The J&K peace process must move forward, at least on the internal aspect as a prelude to a final international settlement when Pakistan is willing and. able to negotiate without holding a terrorist pistol to India’s head. Meanwhile it is good to learn that more Army units are being pulled out of internal security duties in J&K as promised. This augurs well for talks.

One sees similar signs of desperation and hope at the other end of the country with the arrest of key ULFA leaders, Arabinda Rajkhowa and Raju Barua among the latest, thanks to new found cooperation from the Awami League administration in Bangladesh, The Centre and State governments have concerted action to open a dialogue with ULFA if they abjure violence and abandon the demand for sovereignty. Rajkhowa has said he will not talk with handcuffs. Paresh Barua, ULFA’s commander-in-chief, has moved his hideout from Bangladesh to somewhere in northeast Myanmar near the Chinese border from where he has denounced Rajkhowa’s arrest or surrender, accused the Government of double standards in its negotiating stance with different separatist formations and continues to press for sovereignty as a pre-condition for talks.

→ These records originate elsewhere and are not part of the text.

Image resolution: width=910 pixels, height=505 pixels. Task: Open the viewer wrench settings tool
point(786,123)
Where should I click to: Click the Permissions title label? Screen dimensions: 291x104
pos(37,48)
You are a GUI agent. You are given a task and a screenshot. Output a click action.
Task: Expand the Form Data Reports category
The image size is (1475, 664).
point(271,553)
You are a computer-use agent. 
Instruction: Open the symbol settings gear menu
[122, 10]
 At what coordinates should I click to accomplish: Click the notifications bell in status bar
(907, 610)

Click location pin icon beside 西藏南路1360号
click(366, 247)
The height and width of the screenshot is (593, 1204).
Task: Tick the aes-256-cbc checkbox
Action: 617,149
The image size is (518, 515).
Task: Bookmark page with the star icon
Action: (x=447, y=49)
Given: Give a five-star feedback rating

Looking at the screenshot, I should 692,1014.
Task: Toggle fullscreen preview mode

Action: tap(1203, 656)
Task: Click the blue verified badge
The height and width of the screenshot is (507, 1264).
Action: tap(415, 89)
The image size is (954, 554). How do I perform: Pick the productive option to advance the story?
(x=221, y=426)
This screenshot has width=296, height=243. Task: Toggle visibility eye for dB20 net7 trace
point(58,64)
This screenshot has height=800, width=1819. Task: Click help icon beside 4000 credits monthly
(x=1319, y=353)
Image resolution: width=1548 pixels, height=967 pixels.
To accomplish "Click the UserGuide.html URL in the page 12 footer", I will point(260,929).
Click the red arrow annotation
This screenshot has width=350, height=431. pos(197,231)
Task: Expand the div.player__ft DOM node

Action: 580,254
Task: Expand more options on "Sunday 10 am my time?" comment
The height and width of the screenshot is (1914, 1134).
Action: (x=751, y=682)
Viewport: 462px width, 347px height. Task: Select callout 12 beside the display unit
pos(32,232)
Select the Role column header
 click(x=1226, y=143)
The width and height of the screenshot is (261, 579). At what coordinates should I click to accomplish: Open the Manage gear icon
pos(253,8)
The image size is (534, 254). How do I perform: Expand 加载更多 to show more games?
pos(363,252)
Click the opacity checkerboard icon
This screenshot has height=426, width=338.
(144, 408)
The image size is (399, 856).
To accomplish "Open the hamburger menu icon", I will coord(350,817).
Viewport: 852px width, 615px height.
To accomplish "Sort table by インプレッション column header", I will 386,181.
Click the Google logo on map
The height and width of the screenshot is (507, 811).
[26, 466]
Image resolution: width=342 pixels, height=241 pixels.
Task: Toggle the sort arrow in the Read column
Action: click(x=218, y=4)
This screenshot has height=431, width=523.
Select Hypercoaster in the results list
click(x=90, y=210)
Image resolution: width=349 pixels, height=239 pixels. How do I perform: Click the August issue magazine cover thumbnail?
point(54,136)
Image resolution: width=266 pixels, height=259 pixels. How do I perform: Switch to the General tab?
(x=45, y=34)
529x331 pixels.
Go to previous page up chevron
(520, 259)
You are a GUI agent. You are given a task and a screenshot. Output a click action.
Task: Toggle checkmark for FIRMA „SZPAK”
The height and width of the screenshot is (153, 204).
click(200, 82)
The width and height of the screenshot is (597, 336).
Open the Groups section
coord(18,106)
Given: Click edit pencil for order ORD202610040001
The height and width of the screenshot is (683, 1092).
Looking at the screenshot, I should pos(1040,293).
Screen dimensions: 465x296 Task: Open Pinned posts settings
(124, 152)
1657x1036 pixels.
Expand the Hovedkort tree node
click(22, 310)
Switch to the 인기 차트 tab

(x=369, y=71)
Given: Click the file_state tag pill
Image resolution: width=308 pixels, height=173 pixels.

The Government is willing to offer Paresh Barua safe conduct to come to Assam and open a dialogue. There is no need to insist that he foreswear sovereignty as this can be rejected in the course of dialogue. Far better to grant him the face saver he needs if this can clinch a settlement. ULFA has a totally muddled and opportunistic agenda and knows that it has forfeited public support by its brutalities and extreme demands. Hopefully a dialogue will commence in the new year. As a state, Assam has all the autonomy and co-sovereignty it needs within the Indian Union. The real issues relate to development, inclusive growth and regional cooperation.

The same is true of talks with the NSCN-IM and Khaplang. Further autonomy is negotiable (and some formulations have been exchanged) but Nagalim is a non-starter as established histories and current geographies cannot be lightly discarded except thorough consensus. Nagas, for instance, have no historical title to Dimapur But it cannot now be detached from Nagaland. What can be devised is non-territorial integration of dispersed Naga areas for certain common purposes without violating existing territorial jurisdictions.

Likewise, Gorkhaland need not necessarily be carved out as a separate state. But the area could be granted a further degree of autonomy and, even as part of West Bengal, made a member of the North East Council, maybe alongside an autonomous Kamtapur, which would make the Northeast a compact unit of which Sikkim becomes a contiguous part. This would be akin to the Chinese province of Yunnan being a member of the Greater Mekong Region in ASEAN for certain purposes.

Two other developments this past week warrant disquiet. The first is a Supreme Court division bench ruling that a killer’s caste anguish may be entertained as a mitigating factor even in a case of murder. The order was made in a case of a man killing members of his sister’s family for the marriage of their daughter into a lower caste. Such “social factors” have no legitimacy in law and one hopes this judgement will be soon reviewed and overturned. It sends out a horribly wrong message.

Equally disturbing is Tony Blair’s statement before Britain’s Iraq War Inquiry that he would have gone to war with Iraq even if categorically informed that there was no semblance of WMD capability or wherewithal with Saddam. In his view, Saddam was evil and deserved to go on any pretext. This is dangerous nonsense. It is a war crime and constitutes license for international banditry which cannot be condoned.